Charlie Osborne reports:
All United States public K-12 school districts were eligible to apply for the grants, designed to help school officials “proactively prepare for and respond to cyberattacks.”
The grants, worth $500,000 each, have been awarded to school districts in Florida (Brevard Public Schools), New York (Poughkeepsie City School District), Georgia (KIPP Metro Atlanta Schools), Texas (Sheldon Independent School District), California (Newhall School District), and Colorado (Denver Public Schools).
Read more on ZDNet.
Some of those names rang a bell here, so I checked to see if this site has ever reported breaches involving any of the grant recipients. Sure enough, I found that Sheldon Independent School District had been a victim of a ransomware attack last year and had paid ransom. Newhall School District in California also suffered a ransomware incident last year. Brevard County Schools also reported a data breach this past month, but it was not a ransomware attack. Denver Public Schools also suffered a breach in 2017, but it was not a ransomware incident — it was a phishing incident that resulted in payroll checks being redirected.
ZDNet reports that IBM says that applicants were judged on their “cybersecurity needs and experiences, community resources and potential risks.” IBM’s press release announcing the grants noted the great interest in the grants and that 1700 schools in the education sector (k-12 and post-secondary) had reported ransomware attacks in 2020. There was tremendous disparity noted in the applicants resources, and key findings from the applications included:
- Disparity in cybersecurity budgets: 50% of the districts had less than $100,000 for cybersecurity spending – for the entire school district. This is in comparison to larger school districts that cited cybersecurity budgets in the millions.
- Ransomware attacks: More than 40% of applicants experienced a ransomware attack.

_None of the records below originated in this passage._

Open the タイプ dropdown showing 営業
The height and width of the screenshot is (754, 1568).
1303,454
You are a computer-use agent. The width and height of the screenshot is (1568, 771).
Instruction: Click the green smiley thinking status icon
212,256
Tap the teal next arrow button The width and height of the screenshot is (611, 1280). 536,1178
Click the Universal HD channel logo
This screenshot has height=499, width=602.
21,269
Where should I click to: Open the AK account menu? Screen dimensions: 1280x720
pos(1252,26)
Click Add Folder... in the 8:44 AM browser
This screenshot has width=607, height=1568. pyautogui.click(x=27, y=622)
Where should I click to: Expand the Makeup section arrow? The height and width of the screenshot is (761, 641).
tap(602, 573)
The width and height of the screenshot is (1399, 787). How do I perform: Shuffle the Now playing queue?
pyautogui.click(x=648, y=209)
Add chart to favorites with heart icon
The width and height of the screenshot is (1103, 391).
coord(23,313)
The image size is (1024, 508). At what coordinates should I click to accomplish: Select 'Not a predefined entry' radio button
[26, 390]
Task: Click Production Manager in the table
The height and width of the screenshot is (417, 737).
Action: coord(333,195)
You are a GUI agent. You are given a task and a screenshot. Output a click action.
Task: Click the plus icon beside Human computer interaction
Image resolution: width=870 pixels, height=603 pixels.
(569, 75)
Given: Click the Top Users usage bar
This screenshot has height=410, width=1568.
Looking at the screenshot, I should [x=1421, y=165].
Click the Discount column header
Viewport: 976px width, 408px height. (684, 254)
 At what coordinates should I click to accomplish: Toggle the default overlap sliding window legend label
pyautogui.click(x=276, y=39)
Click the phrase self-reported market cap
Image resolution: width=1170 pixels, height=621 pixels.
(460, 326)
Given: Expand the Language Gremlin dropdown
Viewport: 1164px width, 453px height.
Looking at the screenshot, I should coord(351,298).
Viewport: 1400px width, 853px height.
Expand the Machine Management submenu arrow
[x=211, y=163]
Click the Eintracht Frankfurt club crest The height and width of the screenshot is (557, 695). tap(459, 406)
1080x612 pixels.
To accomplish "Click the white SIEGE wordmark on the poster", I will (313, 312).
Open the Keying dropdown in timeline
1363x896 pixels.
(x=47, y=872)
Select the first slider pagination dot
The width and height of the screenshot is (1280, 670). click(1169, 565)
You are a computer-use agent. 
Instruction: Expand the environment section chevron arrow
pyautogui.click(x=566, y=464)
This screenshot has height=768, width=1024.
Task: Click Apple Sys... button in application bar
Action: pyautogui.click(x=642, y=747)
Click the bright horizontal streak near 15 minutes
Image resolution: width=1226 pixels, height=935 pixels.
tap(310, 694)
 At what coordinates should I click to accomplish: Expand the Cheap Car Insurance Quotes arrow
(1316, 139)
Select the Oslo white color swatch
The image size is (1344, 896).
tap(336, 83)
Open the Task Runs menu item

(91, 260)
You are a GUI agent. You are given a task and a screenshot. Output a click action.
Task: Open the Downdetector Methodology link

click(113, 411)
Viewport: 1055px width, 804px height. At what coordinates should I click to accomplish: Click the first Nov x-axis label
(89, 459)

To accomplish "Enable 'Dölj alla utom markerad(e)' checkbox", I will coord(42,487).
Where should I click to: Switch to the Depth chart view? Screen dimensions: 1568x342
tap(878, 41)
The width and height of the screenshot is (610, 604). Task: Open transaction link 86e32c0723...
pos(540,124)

- Security training: More than 55% of school districts are operating without security training.
So yes, it’s as bad as some of us have repeatedly pointed out. And with only 6 districts getting these grants, that leaves a lot of districts sitting ducks or low-hanging fruit for attackers (pick your metaphor). But these same districts also do not tend to have great cyberinsurance to pay any ransom or even pay for remediation/recovery from an attack.
This week, new threat actors calling themselves “Pay or Grief” (or some variant of that) demanded $350,000 ransom from Clover Park School District in Washington state. When I asked them how they came up with that number, they did not indicate that it was based on any research into the district’s cyberinsurance, but rather, that they had been in their files and looked at invoices, etc. Their confidence that a k-12 district can pay that much ransom seems misplaced, at best.